ProMP uses PPO to ease the computational cost of TRPO. In particular, it defines post-update objective as follows

\[\begin{align} J^{ProMP}_{\mathcal T}(\theta)&=J_{\mathcal T}^{CLIP}(\theta')-\eta D_{KL}(\pi_{\theta_{o}},\pi_\theta)\\\ J_{\mathcal T}^{CLIP}&=\mathbb E_{\tau\sim P_{\mathcal T}(\tau|\theta)}\left[\sum_{t=0}^{H-1}\min \left({\pi_\theta(a_t|s_t)\over\pi_{\theta_{o}(a_t|s_t)}}\hat A_t, \mathrm{clip}\left({\pi_\theta(a_t|s_t)\over\pi_{\theta_{o}(a_t|s_t)}}, 1-\epsilon, 1+\epsilon\right)\hat A_t\right)\right] \end{align}\]

where \(\pi_{\theta_o}\) is the original policy, which we do not compute gradient through, and \(\eta=0.005\). The author further introduce the KL term in additional to the original PPO objective to bound changes in the pre-update state visitation distribution.

The pre-update objective modifies the LCV estimator a bit to account for changes in the pre-update action distribution \(\pi_\theta(a_t\vert s_t)\)

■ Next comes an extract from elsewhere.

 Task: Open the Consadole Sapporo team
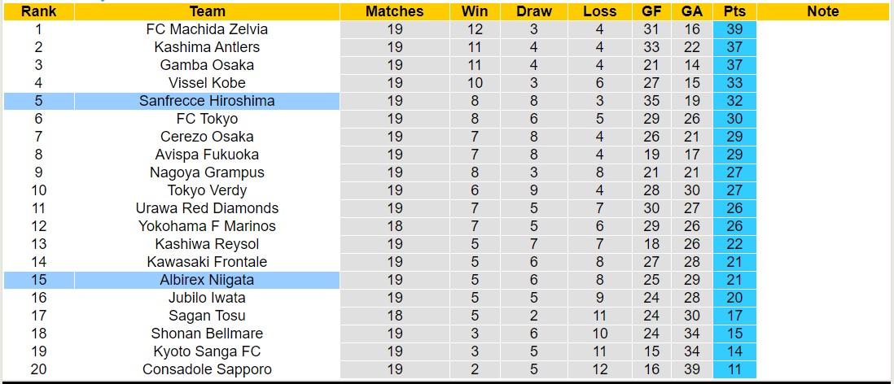207,369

\[\begin{align} J^{LR}_{\mathcal T}(\theta)=\mathbb E_{\tau\sim P_{\mathcal T}(\tau,\theta_o)}\left[\sum_{t=0}^{H-1}{\pi_\theta(a_t|s_t)\over\pi_{\theta_o}(a_t|s_t)}A^{\pi_{\theta_o}}(s_t,a_t)\right] \end{align}\]

The entire algorithm is described as follows

Experimental Results

We present experimental results across six different locomotion tasks

Evaluation results. VPG stands for vanilla policy gradient. LVC-VPG is ProMP proposed by Rothfuss et al; MAML-VPG is MAML-RL proposed by Finn et al; E-MAML-VGP is trained with objectives proposed by Al-Shedivat et al. and Stadie et al; DiCE-VPG is DiCE-RL proposed by Foerster et al.

References

  1. Jonas Rothfuss, Dennis Lee, Ignasi Clavera, Tamim Asfour, Pieter Abbeel ProMP: Proximal Meta-Policy Search. In ICLR 2019
  2. Chelsea Finn, Pieter Abbeel, Sergey Levine. Model-Agnostic Meta-Learning for Fast Adaptation of Deep Networks
  3. Maruan Al-Shedivat, Trapit Bansal, Umass Amherst, Yura Burda, Openai Ilya, Sutskever Openai, Igor Mordatch Openai, and Pieter Abbeel. Continuous Adaptation via Meta-Learning in Nonstationary and Competitive Environments. In ICLR 2018
  4. Bradly C. Stadie, Ge Yang, Rein Houthooft, Xi Chen, Yan Duan, Yuhuai Wu, Pieter Abbeel, Ilya Sutskever. Some Considerations on Learning to Explore via Meta-Reinforcement Learning
  5. Jakob Foerster, Gregory Farquhar, Maruan Al-Shedivat, Tim Rocktaschel, Eric P Xing, and Shimon Whiteson. DiCE: The Infinitely Differentiable Monte Carlo Estimator. In ICML, 2018.